Pod Czołem Turbacza (c) 250dni
Przez to wydarzenie zapomniałam już o podejściu do schroniska, i nie uzupełniłam picia w camelbaku:/ Po chwili odpoczynku przy punkcie, pobiegłam dalej przez Długą Halę, pod prąd maratonu, oklaskując kolejnych zawodników. Nawet się któryś zapytał, dlaczego biegnę w drugą stronę;)
Tuż przed deszczem w Gorcach (c) 250dni
Od rozejścia się szlaków było już pustawo, turystów jak na lekarstwo. Dziwne, jak na ostatni wakacyjny weekend. Na niebie kłębiło się coraz więcej ciemnych chmur, aż w końcu zaczęło padać. Nie miałam żadnego dodatkowego ubrania oprócz chusty na głowę, więc nie pozostało mi nic innego jak biec dalej, aby się nie wychłodzić zanadto. Schowałam tylko telefon do profesjonalnego pokrowca przeciwdeszczowego, czyli do foliowego woreczka;) Z satysfakcją zaobserwowałam, że nawet na śliskich po deszczu gliniastych ścieżkach moje buty się nie ślizgały. Ostatni odcinek niebieskiego szlaku, już za Gorcem Kamienickim, był - jak widać na profilu - naprawdę stromy. Na tyle, że poczułam to gdzieś w okolicach kolan. Dobrze sobie zapamiętam te zbiegi po luźnych kamieniach:/
Polana pod Gorcem Kamienickim (c) 250dni
Z mapy (btw świetna mapa GPN 1:30000) wynikało, że na sam koniec czeka mnie około 1 km wzdłuż drogi 968, pod górkę na przełęcz, gdzie zaparkowałam. Czyż nie wspominałam, że "najważniejsze będą ostatnie kilometry biegania"? Nie powiem, troszkę zmęczona już byłam (mało jadłam i picie mi się skończyło), stąd pomysł, aby dołożyć sobie kawałek biegania (to ten "zygzak" na mapce)... 
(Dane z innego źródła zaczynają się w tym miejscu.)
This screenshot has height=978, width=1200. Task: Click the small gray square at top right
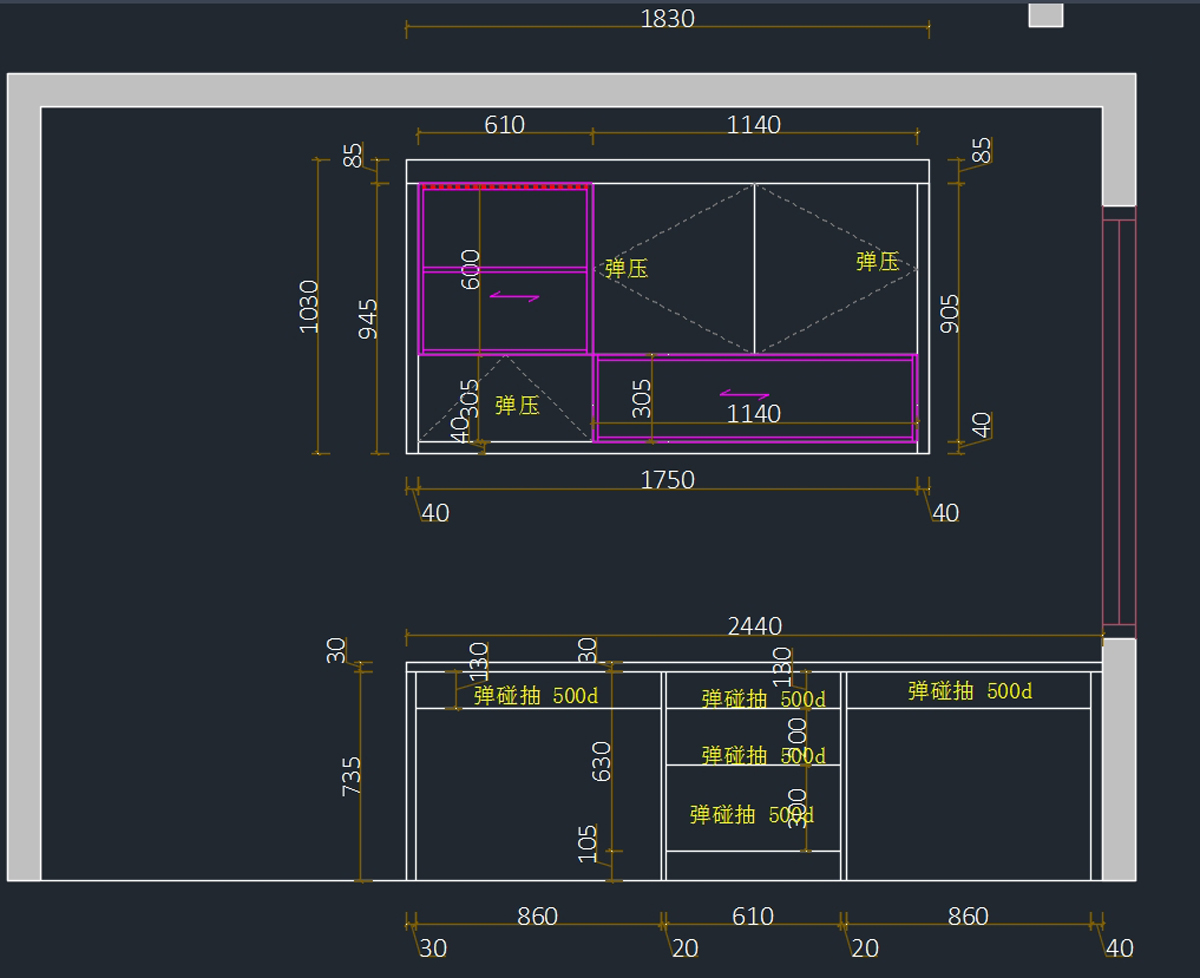click(1045, 15)
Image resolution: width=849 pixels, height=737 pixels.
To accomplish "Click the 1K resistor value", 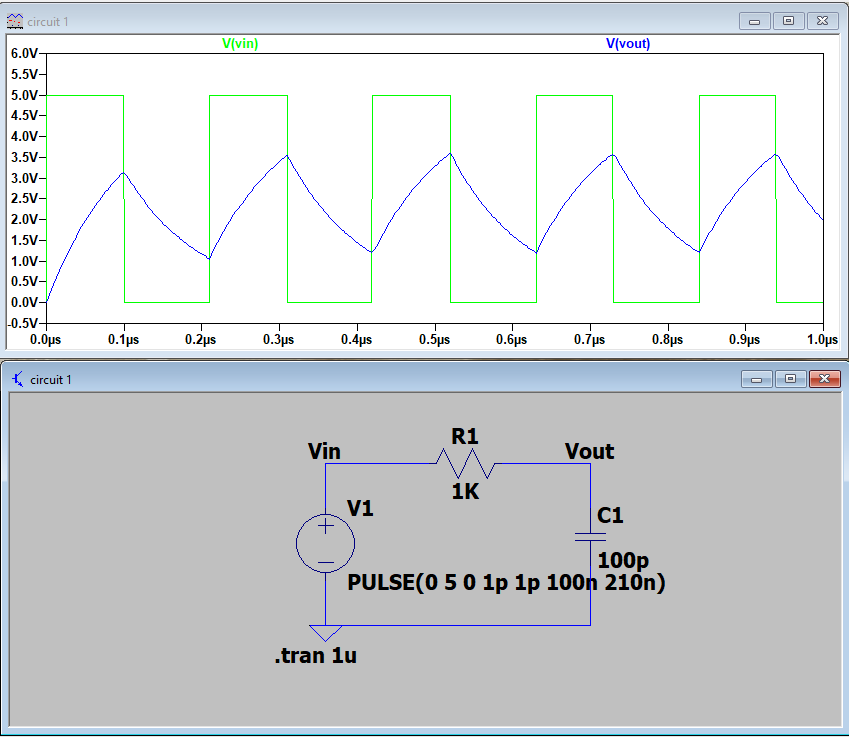I will (x=465, y=491).
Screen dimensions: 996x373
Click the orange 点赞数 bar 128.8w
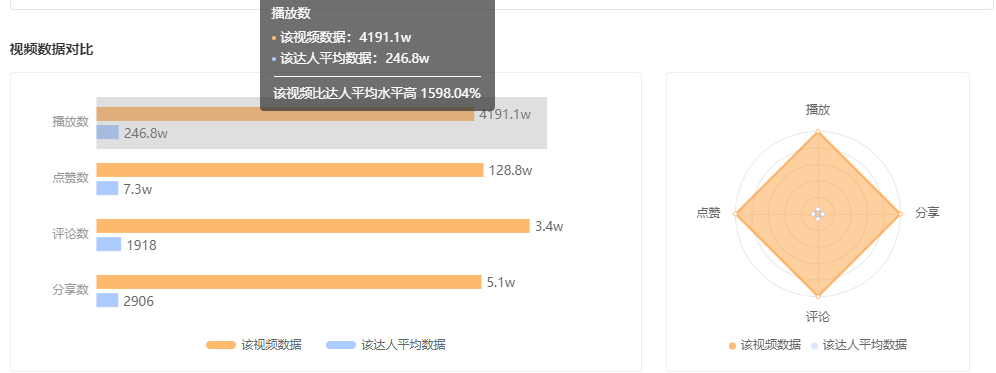[290, 170]
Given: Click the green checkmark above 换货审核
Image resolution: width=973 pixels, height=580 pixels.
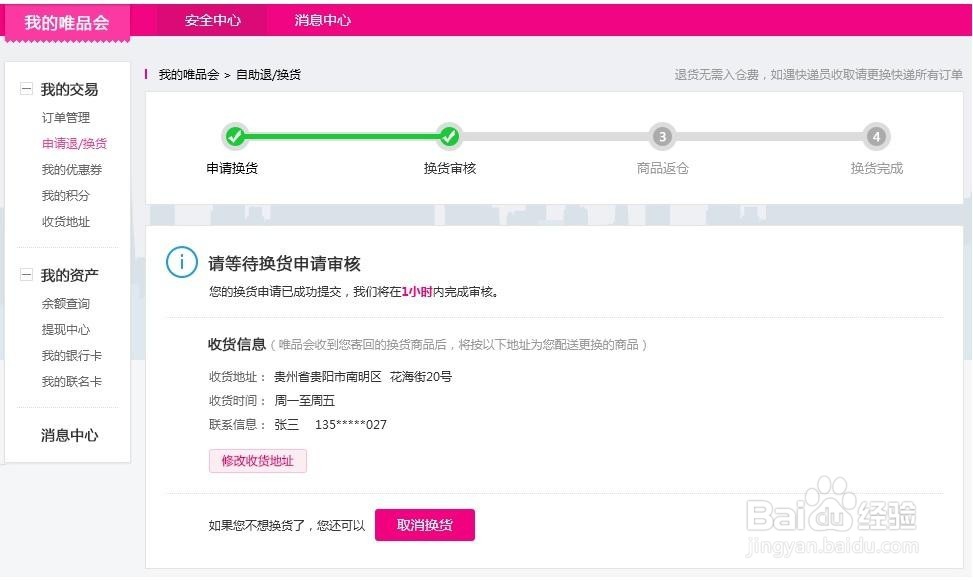Looking at the screenshot, I should [x=449, y=136].
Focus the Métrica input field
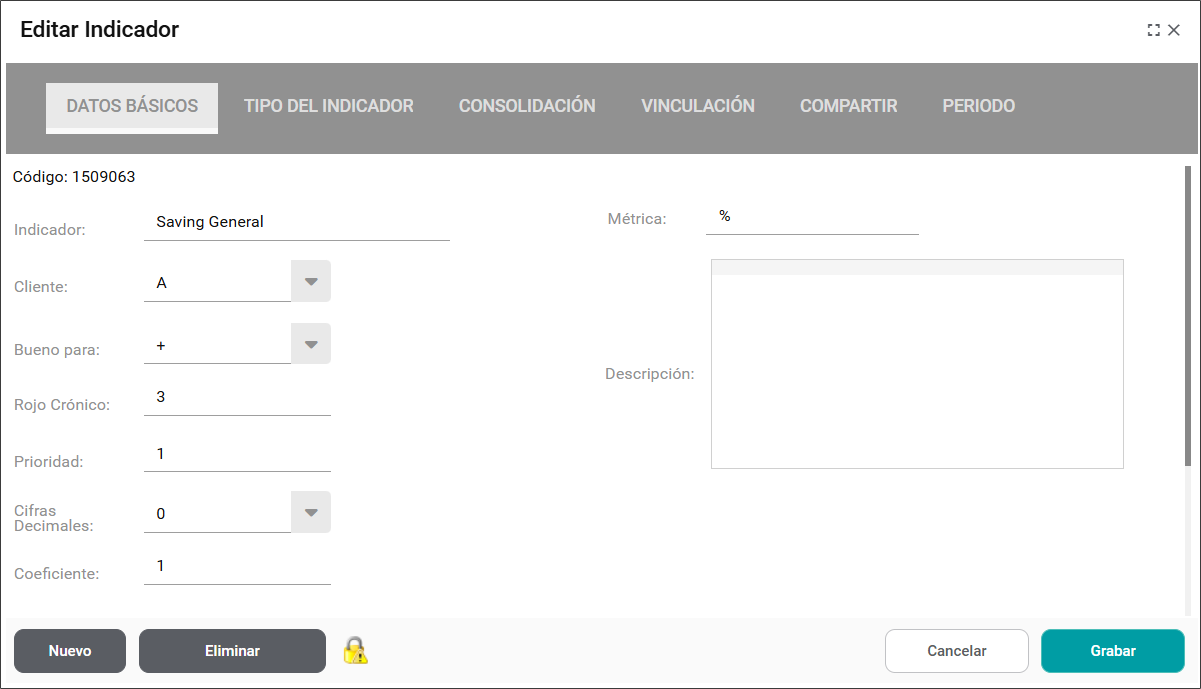This screenshot has width=1201, height=689. [812, 217]
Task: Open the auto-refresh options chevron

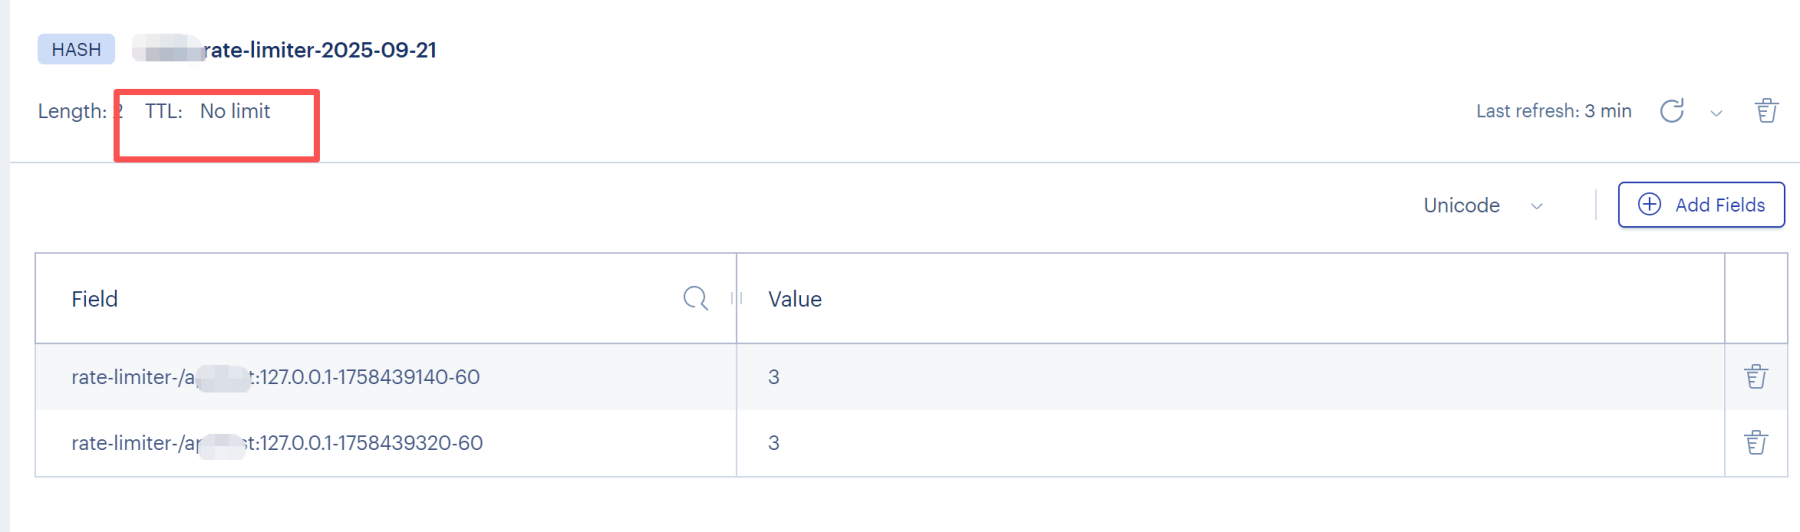Action: (1716, 113)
Początek zbiegu z Gorca (c) 250dni
Myślę, że to był całkiem dobry sprawdzian, jak się mogę czuć na końcówce maratonu. Owszem, nie chciało mi się już biec pod tą przełęcz, ale taka jestem uparta, że biegłam aż dotknęłam klamki auta;) Wyszło 31 i pół kilometra. Zgodnie z zaleceniem fizjoterapeuty, natychmiast po treningu zafundowałam sobie schłodzenie mięśni. Górskie potoki służą temu perfekcyjnie! Schłodzona, rozciągnięta i przebrana, ruszyłam w drogę powrotną.
Miejscówka na rolki przy Decathlonie
Spieszyło mi się, ponieważ czekał mnie... jeszcze jeden trening. Trening poza planem, bo wystąpiłam w roli trenera jazdy na rolkach. A działo się to w ramach wymiany Krakowskiego Banku Godzin - polecam uwadze tą inicjatywę:) A przy okazji, przetestowałam kolejny krakowski asfalt do użytku rolkowego: zamknięta, niedokończona ulica Lema, obok Decathlonu i Plazy. Czy to dobre miejsce na rolki? Szeroko, to plus. Niestety dość brudno na bocznych pasach, poza tym wielu kierowców nie przestrzega tam zakazu ruchu. Asfalt dość szorstki. Podsumowując, ta miejscówka nadaje się tylko na krótkie treningi techniczne.